The malicious application, which closely impersonated the official Ledger Live self-custody wallet, was developed under the name “SAS Software Company.” Apple confirmed the app’s removal and the developer’s account termination following reports from on-chain analysts.
Two reviews and fake feature updates for the counterfeit Ledger Live app before it was removed from the Apple App Store. Source: Archive.ph
How did the fake Ledger exploit happen?
The scam was conducted by making the application seem genuine at the start, but in the end, it made the users give out their recovery codes, which was a standard part of the process.
According to blockchain analysis conducted by ZachXBT, the scammers’ operation took place from April 7 to 13, with the app stealing cryptocurrency from different users. The worst-hit were just a few bigger wallets that lost more than $3.23 million worth of USDT, about $2 million worth of USDC, and almost $1.95 million worth of Bitcoin, Ethereum, and staked Ethereum.
Your completely free resource hub designed to boost your knowledge of cryptocurrencies
One notable victim is musician Garrett Dutton, widely known as G. Love. He openly shared that he lost approximately $420,000 in Bitcoin, funds he had carefully built over years, after downloading what he believed was the genuine Ledger Live app on a new device.
Like so many others, Dutton entered his seed phrase when prompted, instantly handing over full control of his wallet to the attackers. The funds were quickly distributed through several addresses, rendering them irretrievable.
The fake Ledger application took a very common path that had been previously used in other scams within the App Store. The scammers tend to start off by sending seemingly innocuous versions of an app that get updated later into something completely different. Such problems have existed on the App Store for years; there was a case of a fake Pokémon Yellow application in 2013.
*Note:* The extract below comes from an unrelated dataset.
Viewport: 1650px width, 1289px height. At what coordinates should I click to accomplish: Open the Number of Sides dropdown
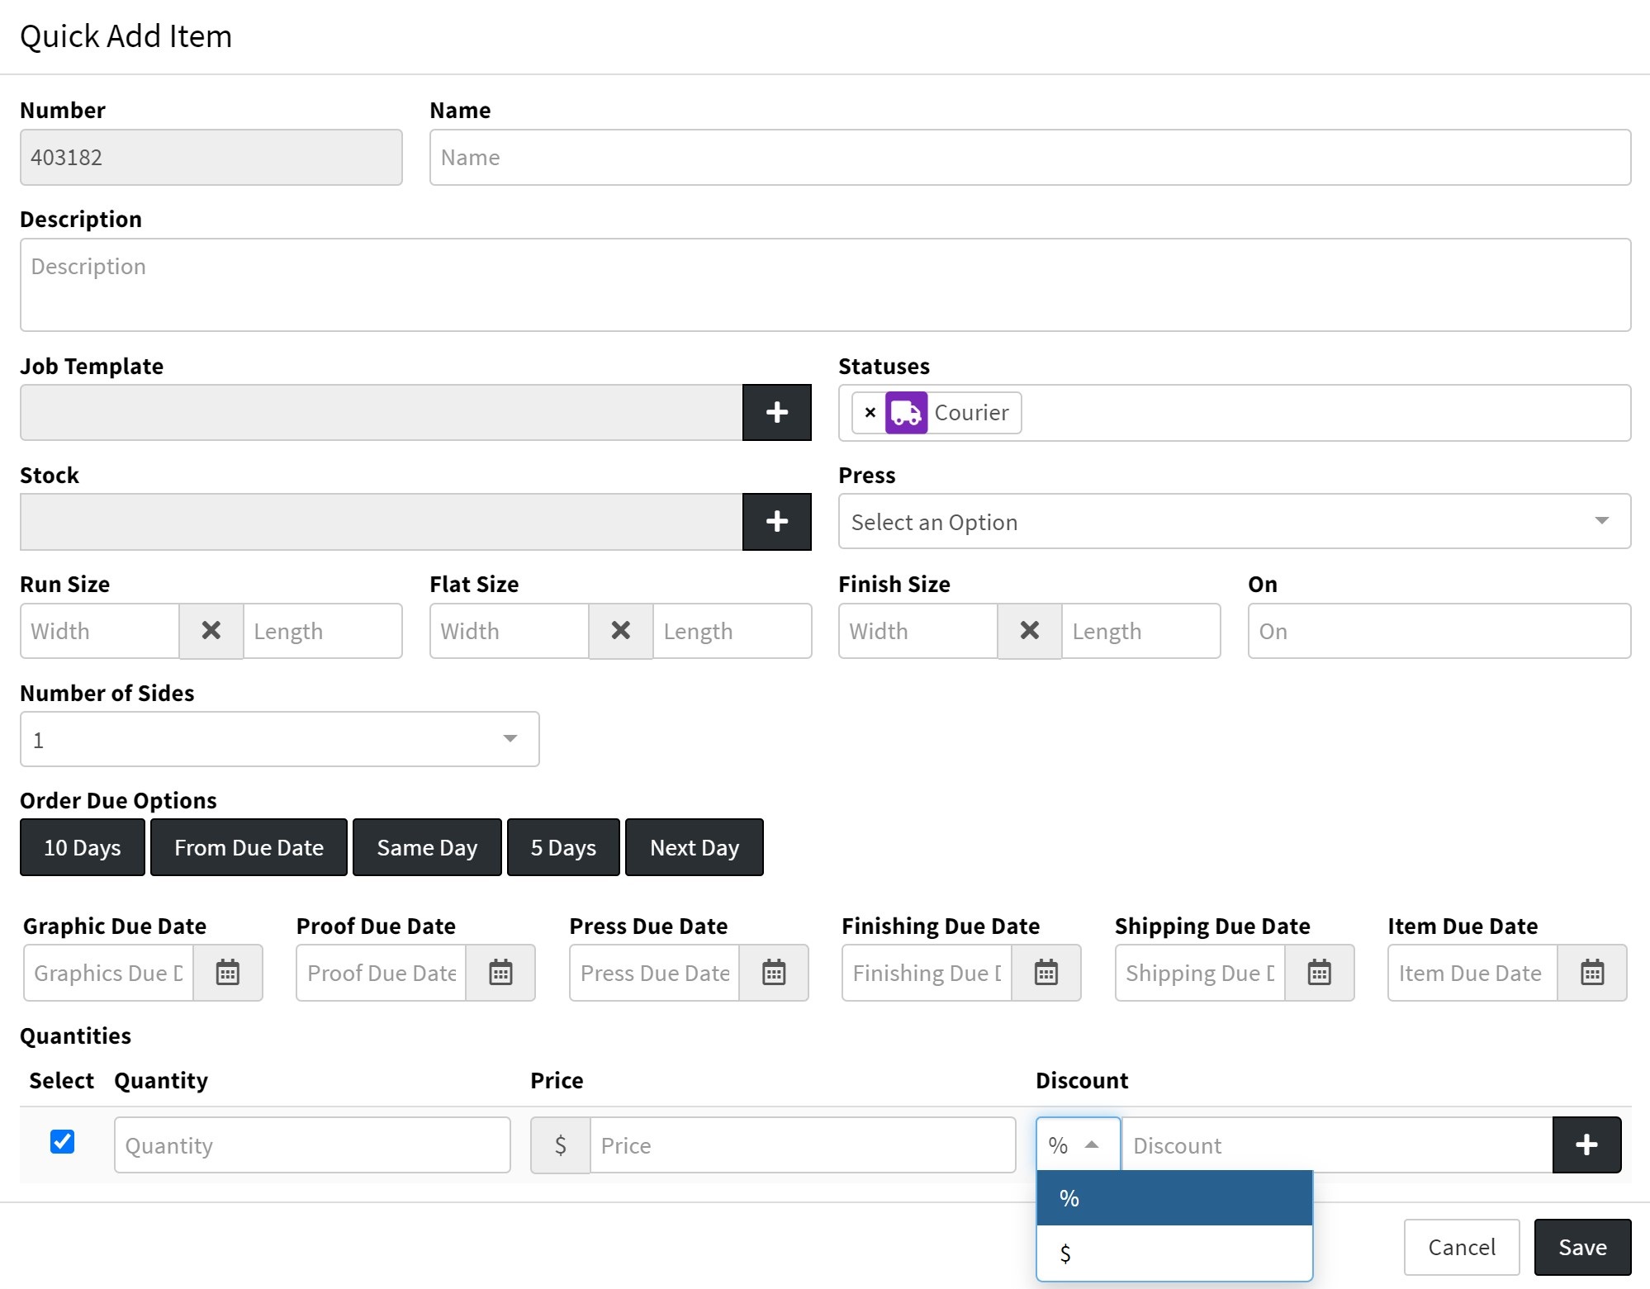click(279, 739)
This latest scam involving Ledger is a warning sign of the risks that people face within the cryptocurrency world, especially on platforms like the App Store, which are heavily regulated. Although Apple’s system is constantly tightening and now rejects tens of thousands of applications every year due to spamming or fraud, scammers are not relenting.
Security Experts Emphasize a Core Principle For Anyone in Crypto
This incident also highlights a broader problem on tech platforms. In late 2023, similarly deceptive scams targeting Ledger wallet-style crypto theft managed to get through Microsoft’s app store verification procedure and resulted in more than half a million dollars worth of stolen cryptocurrencies.
According to the FBI’s most recent data, crypto scams in the US led to total losses exceeding $11 billion in 2025. It is much higher compared to the preceding year and is done through phishing scams, malware applications, and social engineering tricks.
In their professional opinion, you should never share your seed phrase with any website or application unless you are completely confident about its authenticity.Providing this phrase through a scammy Ledger wallet or similar tool leads to inevitable loss of funds. There is no way back once a hacker gains access to the funds through blockchain-based transactions.
While Apple’s fast reaction in taking down the fake Ledger is encouraging, it raises some discussion about reviewing applications. Until the app store review process gets better, however, one should take individual security measures such as bookmarking trusted websites and not succumbing to entering recovery phrases under any circumstances.